At S330, extracted data points are fed into at least one trained model. The extracted data points indicating the main elements of the webpage are analyzed further by applying the at least one trained model. In an embodiment, the outputs of the at least one trained model are multiple labels for each of the extracted data points. In some embodiments, the at least one trained model may be a multilayer classifier including hidden models for multiple labels for the extracted data points. In an example embodiment, a multi-label output of an extracted data is a vector representation of probabilities of each label. As an example, an extracted data point of the main text of the webpage is input into at least one trained model to determine probabilities for certain topics, for example, sports, news, marketing, culture, and the like, and probabilities for certain languages such as, English, French, Spanish, Chinses, and the like. In a further embodiment, a threshold value is used in each label to determine and output at least one label for the input extracted data point.

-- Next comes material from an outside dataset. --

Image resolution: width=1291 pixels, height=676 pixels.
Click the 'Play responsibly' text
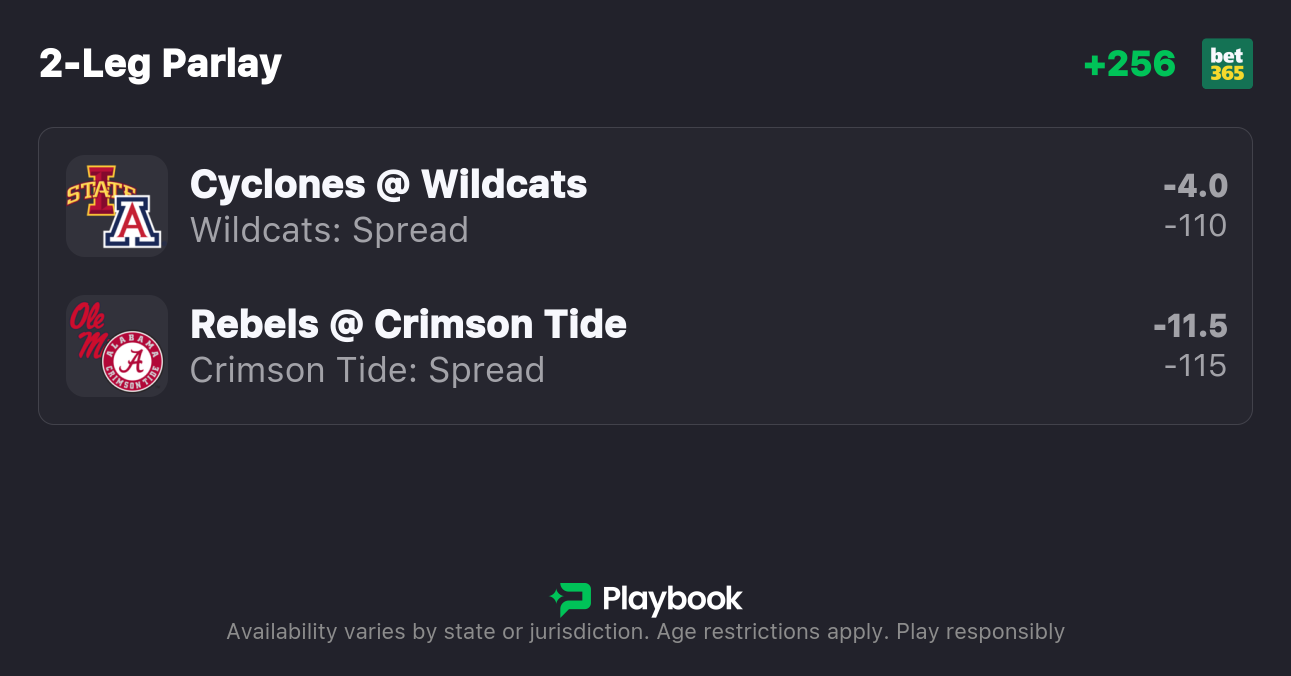click(980, 632)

In a further embodiment, the extracted data points may be analyzed to determine, for example, but not limited to, safety levels, structural categories, and the like, and any combination thereof. The safety level of the extracted data points may be determined for various safety concerns such as sensitive content, gambling, foul language, smoking, and more. The structural categories may define, for example, type visual data (e.g., image, video, audio, and more), social medial content, a customer review, and the like, and more. In an example embodiment, one or more extracted data points that are identified as a common label, for example common structural category, may be grouped and stored together.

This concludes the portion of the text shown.